Cassandra indexes don't actually support sequential access; see http://www.datastax.com/docs/1.1/ddl/indexes for a good quick explanation of where they are useful. But don't despair; the more classical way of using Cassandra (and many other NoSQL systems) is to denormalize, denormalize, denormalize.
It may be a good idea in your case to use the classic bucket-range pattern, which lets you use the recommended RandomPartitioner and keep your rows well distributed around your cluster, while still allowing sequential access to your values. The idea in this case is that you would make a second dynamic columnfamily mapping (bucketed and ordered) col3 values back to the related primary_key values. As an example, if your col3 values range from 0 to 10^9 and are fairly evenly distributed, you might want to put them in 1000 buckets of range 10^6 each (the best level of granularity will depend on the sort of queries you need, the sort of data you have, query round-trip time, etc). Example schema for cql3:
CREATE TABLE indexotron (
rangestart int,
col3val int,
table1key varchar,
PRIMARY KEY (rangestart, col3val, table1key)
);
When inserting into table1, you should insert a corresponding row in indexotron, with rangestart = int(col3val / 1000000). Then when you need to enumerate all rows in table1 with col3 > X, you need to query up to 1000 buckets of indexotron, but all the col3vals within will be sorted.
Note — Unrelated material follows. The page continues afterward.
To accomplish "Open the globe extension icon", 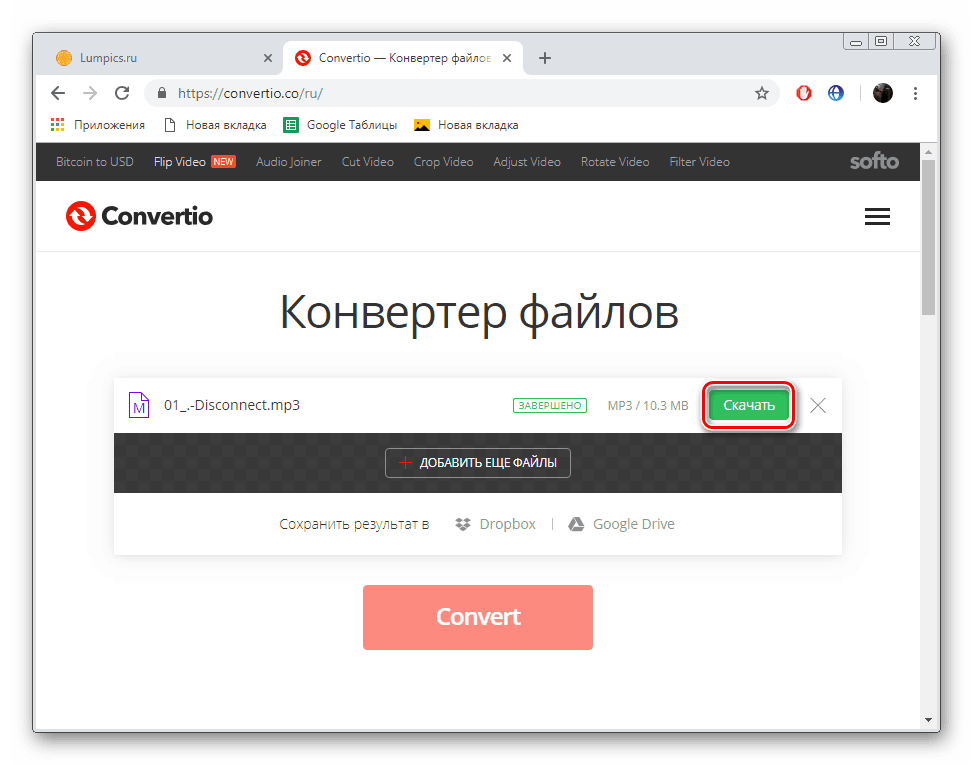I will [836, 94].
Example query to find all table1.primary_key values for which table1.col3 < 4021:
SELECT * FROM indexotron WHERE rangestart = 0 ORDER BY col3val;
SELECT * FROM indexotron WHERE rangestart = 1000 ORDER BY col3val;
SELECT * FROM indexotron WHERE rangestart = 2000 ORDER BY col3val;
SELECT * FROM indexotron WHERE rangestart = 3000 ORDER BY col3val;
SELECT * FROM indexotron WHERE rangestart = 4000 AND col3val < 4021 ORDER BY col3val;
If col3 is always known small values/ranges, you may be able to get away with a simpler table that also maps back to the initial table, ex:
create table table2 (col3val int, table1key varchar,
primary key (col3val, table1key));
and use
insert into table2 (col3val, table1key) values (55, 'foreign_key');
insert into table2 (col3val, table1key) values (55, 'foreign_key3');
select * from table2 where col3val = 51;
select * from table2 where col3val = 52;
...
Or
select * from table2 where col3val in (51, 52, ...);
Maybe OK if you don't have too large of ranges. (you could get the same effect with your secondary index as well, but secondary indexes aren't highly recommended?). Could theoretically parallelize it "locally on the client side" as well.
It seems the "Cassandra way" is to have some key like "userid" and you use that as the first part of "all your queries" so you may need to rethink your data model, then you can have queries like select * from table1 where userid='X' and col3val > 3 and it can work (assuming a clustering key on col3val).